Rewrite the following records, substituting "Display resolution" for every instance of "Image resolution" and leaving everything else unchanged.

[START RECORDS TO USE]

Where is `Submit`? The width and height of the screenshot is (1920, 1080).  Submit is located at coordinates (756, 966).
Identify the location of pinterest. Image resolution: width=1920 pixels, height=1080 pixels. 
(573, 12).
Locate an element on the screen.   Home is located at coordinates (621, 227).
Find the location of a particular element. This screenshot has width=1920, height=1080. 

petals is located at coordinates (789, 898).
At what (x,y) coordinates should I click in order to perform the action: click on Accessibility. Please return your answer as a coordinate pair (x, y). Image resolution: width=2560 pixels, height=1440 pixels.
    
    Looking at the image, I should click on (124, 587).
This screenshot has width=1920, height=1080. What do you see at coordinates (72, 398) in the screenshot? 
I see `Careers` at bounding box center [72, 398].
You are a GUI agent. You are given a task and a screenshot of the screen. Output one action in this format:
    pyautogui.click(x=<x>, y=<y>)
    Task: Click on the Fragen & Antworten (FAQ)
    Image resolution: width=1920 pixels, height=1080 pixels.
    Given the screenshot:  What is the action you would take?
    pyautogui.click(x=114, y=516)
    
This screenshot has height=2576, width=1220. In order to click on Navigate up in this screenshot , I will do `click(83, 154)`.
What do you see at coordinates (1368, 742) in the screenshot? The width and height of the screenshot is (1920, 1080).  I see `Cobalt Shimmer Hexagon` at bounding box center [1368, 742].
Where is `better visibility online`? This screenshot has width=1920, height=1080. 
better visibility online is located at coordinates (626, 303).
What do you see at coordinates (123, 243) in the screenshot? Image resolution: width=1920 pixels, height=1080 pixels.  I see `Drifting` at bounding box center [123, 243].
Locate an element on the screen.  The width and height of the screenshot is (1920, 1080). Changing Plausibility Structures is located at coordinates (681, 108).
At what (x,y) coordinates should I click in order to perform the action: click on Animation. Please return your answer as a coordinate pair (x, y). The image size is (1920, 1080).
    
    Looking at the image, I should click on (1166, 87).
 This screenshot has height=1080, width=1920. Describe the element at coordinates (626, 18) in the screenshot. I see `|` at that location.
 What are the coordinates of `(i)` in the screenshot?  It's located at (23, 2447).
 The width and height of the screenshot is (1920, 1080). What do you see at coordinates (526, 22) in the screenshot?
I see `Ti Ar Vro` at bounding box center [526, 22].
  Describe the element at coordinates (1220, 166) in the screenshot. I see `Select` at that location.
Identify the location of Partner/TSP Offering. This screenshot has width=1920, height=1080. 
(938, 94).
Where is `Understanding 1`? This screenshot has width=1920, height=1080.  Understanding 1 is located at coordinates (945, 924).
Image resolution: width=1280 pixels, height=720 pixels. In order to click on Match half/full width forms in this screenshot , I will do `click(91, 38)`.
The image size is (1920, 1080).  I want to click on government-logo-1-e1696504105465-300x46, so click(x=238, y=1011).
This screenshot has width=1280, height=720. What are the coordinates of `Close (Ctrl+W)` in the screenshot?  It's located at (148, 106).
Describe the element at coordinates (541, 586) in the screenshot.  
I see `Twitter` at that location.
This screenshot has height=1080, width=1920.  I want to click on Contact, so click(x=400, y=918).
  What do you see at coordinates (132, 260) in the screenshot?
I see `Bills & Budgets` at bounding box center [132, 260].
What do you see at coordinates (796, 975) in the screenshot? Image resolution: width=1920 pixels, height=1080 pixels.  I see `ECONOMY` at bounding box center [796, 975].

[END RECORDS TO USE]

- [EXERCISE RESPONSE]:
Where is `Submit`? The width and height of the screenshot is (1920, 1080).  Submit is located at coordinates (756, 966).
Identify the location of pinterest. Display resolution: width=1920 pixels, height=1080 pixels. 
(573, 12).
Locate an element on the screen.   Home is located at coordinates (621, 227).
Find the location of a particular element. This screenshot has width=1920, height=1080. 

petals is located at coordinates (789, 898).
At what (x,y) coordinates should I click in order to perform the action: click on Accessibility. Please return your answer as a coordinate pair (x, y). Display resolution: width=2560 pixels, height=1440 pixels.
    
    Looking at the image, I should click on (124, 587).
This screenshot has width=1920, height=1080. What do you see at coordinates (72, 398) in the screenshot? 
I see `Careers` at bounding box center [72, 398].
You are a GUI agent. You are given a task and a screenshot of the screen. Output one action in this format:
    pyautogui.click(x=<x>, y=<y>)
    Task: Click on the Fragen & Antworten (FAQ)
    Display resolution: width=1920 pixels, height=1080 pixels.
    Given the screenshot:  What is the action you would take?
    pyautogui.click(x=114, y=516)
    
This screenshot has height=2576, width=1220. In order to click on Navigate up in this screenshot , I will do `click(83, 154)`.
What do you see at coordinates (1368, 742) in the screenshot? The width and height of the screenshot is (1920, 1080).  I see `Cobalt Shimmer Hexagon` at bounding box center [1368, 742].
Where is `better visibility online`? This screenshot has width=1920, height=1080. 
better visibility online is located at coordinates (626, 303).
What do you see at coordinates (123, 243) in the screenshot? Display resolution: width=1920 pixels, height=1080 pixels.  I see `Drifting` at bounding box center [123, 243].
Locate an element on the screen.  The width and height of the screenshot is (1920, 1080). Changing Plausibility Structures is located at coordinates (681, 108).
At what (x,y) coordinates should I click in order to perform the action: click on Animation. Please return your answer as a coordinate pair (x, y). The image size is (1920, 1080).
    
    Looking at the image, I should click on (1166, 87).
 This screenshot has height=1080, width=1920. Describe the element at coordinates (626, 18) in the screenshot. I see `|` at that location.
 What are the coordinates of `(i)` in the screenshot?  It's located at (23, 2447).
 The width and height of the screenshot is (1920, 1080). What do you see at coordinates (526, 22) in the screenshot?
I see `Ti Ar Vro` at bounding box center [526, 22].
  Describe the element at coordinates (1220, 166) in the screenshot. I see `Select` at that location.
Identify the location of Partner/TSP Offering. This screenshot has width=1920, height=1080. 
(938, 94).
Where is `Understanding 1`? This screenshot has width=1920, height=1080.  Understanding 1 is located at coordinates (945, 924).
Display resolution: width=1280 pixels, height=720 pixels. In order to click on Match half/full width forms in this screenshot , I will do `click(91, 38)`.
The image size is (1920, 1080).  I want to click on government-logo-1-e1696504105465-300x46, so click(x=238, y=1011).
This screenshot has width=1280, height=720. What are the coordinates of `Close (Ctrl+W)` in the screenshot?  It's located at (148, 106).
Describe the element at coordinates (541, 586) in the screenshot.  
I see `Twitter` at that location.
This screenshot has height=1080, width=1920.  I want to click on Contact, so click(x=400, y=918).
  What do you see at coordinates (132, 260) in the screenshot?
I see `Bills & Budgets` at bounding box center [132, 260].
What do you see at coordinates (796, 975) in the screenshot? Display resolution: width=1920 pixels, height=1080 pixels.  I see `ECONOMY` at bounding box center [796, 975].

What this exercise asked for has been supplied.